*Problem description*.
From the data below, copy out every line in which the word "Gregson" occurs.

[Stored items]
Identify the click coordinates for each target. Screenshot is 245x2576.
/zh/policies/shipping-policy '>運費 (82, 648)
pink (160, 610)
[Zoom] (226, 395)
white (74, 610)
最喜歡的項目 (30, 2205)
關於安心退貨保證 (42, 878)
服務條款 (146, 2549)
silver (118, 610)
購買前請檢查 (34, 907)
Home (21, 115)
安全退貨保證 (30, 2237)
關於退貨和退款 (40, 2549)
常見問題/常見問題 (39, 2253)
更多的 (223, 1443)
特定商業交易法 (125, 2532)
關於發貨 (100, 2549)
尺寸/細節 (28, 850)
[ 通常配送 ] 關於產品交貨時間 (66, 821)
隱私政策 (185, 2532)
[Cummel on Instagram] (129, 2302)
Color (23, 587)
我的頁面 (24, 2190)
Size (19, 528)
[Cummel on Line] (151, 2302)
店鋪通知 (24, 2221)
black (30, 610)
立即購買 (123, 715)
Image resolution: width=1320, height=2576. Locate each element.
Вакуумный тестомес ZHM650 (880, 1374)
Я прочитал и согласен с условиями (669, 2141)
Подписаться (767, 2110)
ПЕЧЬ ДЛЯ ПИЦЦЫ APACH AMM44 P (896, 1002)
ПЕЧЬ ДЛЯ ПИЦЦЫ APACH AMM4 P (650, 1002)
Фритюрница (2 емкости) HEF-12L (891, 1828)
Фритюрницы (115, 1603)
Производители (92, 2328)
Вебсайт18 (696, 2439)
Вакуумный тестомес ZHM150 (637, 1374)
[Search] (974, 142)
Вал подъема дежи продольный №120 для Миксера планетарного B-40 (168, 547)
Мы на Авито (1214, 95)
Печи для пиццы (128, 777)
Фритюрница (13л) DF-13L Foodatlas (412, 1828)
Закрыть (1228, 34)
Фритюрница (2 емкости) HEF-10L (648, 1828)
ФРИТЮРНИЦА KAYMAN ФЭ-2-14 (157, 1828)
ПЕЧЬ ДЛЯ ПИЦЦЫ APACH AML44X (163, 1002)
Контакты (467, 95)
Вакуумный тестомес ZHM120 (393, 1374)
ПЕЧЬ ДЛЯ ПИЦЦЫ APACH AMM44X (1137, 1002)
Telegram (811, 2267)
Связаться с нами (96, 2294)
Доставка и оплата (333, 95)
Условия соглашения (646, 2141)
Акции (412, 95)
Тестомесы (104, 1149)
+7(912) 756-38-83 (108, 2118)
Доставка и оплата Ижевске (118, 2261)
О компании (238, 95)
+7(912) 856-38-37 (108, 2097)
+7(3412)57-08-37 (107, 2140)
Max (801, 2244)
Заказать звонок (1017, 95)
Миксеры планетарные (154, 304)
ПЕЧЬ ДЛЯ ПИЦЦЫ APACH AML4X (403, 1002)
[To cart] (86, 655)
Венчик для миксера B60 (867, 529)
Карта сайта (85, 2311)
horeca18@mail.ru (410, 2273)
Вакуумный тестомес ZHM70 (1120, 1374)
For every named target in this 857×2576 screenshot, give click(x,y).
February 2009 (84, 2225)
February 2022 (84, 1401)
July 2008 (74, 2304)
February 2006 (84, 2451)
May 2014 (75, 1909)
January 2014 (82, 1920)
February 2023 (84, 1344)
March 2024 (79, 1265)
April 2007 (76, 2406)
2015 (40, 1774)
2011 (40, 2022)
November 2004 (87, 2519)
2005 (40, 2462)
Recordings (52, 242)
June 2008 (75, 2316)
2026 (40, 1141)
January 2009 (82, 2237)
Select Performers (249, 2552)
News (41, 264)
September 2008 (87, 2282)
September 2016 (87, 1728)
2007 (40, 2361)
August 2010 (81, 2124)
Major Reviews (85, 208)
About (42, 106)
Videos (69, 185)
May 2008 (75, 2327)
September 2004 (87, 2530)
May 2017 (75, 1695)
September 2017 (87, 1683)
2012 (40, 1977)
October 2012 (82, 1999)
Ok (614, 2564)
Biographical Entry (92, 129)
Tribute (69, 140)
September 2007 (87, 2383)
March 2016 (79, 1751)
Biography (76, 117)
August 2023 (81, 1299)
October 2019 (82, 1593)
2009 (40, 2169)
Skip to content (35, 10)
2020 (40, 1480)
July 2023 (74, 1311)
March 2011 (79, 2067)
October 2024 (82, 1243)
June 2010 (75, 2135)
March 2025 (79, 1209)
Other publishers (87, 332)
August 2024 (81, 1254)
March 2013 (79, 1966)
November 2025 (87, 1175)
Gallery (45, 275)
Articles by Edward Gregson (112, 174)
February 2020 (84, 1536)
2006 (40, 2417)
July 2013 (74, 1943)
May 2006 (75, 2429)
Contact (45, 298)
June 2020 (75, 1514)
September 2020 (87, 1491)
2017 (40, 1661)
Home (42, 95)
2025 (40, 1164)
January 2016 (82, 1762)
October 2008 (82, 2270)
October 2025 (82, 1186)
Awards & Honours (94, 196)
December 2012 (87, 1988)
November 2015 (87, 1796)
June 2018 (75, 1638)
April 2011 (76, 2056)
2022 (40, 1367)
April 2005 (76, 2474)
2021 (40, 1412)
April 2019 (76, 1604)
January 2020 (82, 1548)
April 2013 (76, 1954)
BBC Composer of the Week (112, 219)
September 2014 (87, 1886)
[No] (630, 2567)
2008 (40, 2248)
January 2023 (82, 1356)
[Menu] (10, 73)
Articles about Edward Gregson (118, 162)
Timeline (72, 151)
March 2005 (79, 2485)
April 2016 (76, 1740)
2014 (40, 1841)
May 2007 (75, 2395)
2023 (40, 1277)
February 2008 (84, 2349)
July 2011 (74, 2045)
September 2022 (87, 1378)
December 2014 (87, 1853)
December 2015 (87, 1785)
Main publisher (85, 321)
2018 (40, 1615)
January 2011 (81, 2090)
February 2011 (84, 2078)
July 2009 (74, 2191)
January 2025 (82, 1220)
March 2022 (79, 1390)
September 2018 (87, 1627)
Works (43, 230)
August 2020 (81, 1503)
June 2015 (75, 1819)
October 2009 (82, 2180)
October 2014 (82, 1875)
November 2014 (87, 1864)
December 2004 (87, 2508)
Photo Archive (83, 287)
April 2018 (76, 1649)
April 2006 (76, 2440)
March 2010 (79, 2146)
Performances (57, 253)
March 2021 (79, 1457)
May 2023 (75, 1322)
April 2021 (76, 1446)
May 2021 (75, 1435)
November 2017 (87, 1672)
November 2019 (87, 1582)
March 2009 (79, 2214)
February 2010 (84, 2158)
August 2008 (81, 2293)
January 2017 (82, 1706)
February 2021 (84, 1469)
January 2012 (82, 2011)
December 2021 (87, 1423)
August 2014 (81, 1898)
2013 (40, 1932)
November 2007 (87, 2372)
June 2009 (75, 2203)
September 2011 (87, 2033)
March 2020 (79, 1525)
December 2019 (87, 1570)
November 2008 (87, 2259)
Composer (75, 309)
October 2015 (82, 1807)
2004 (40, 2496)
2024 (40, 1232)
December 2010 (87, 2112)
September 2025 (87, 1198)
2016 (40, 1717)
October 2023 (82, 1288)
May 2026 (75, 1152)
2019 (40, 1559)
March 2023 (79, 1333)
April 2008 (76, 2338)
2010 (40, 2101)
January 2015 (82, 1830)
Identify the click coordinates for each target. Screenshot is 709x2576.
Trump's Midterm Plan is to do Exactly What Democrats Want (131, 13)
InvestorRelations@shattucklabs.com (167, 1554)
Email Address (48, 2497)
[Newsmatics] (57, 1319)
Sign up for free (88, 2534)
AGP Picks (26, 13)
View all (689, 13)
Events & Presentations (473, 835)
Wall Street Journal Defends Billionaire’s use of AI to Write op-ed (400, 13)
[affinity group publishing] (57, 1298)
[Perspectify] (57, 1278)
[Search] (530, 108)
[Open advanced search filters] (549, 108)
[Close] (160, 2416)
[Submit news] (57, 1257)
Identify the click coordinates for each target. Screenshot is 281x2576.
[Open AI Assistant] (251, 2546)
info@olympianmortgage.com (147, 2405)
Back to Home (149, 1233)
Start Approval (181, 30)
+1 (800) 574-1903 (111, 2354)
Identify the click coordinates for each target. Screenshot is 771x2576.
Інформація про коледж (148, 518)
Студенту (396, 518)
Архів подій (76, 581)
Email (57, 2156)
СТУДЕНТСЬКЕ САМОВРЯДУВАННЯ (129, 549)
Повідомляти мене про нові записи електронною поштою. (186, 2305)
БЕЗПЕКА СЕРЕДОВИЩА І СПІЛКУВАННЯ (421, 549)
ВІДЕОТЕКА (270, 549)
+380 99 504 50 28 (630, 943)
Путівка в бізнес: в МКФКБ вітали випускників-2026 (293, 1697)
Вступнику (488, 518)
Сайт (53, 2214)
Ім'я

*Response area*.
Articles by Edward Gregson (112, 174)
Articles about Edward Gregson (118, 162)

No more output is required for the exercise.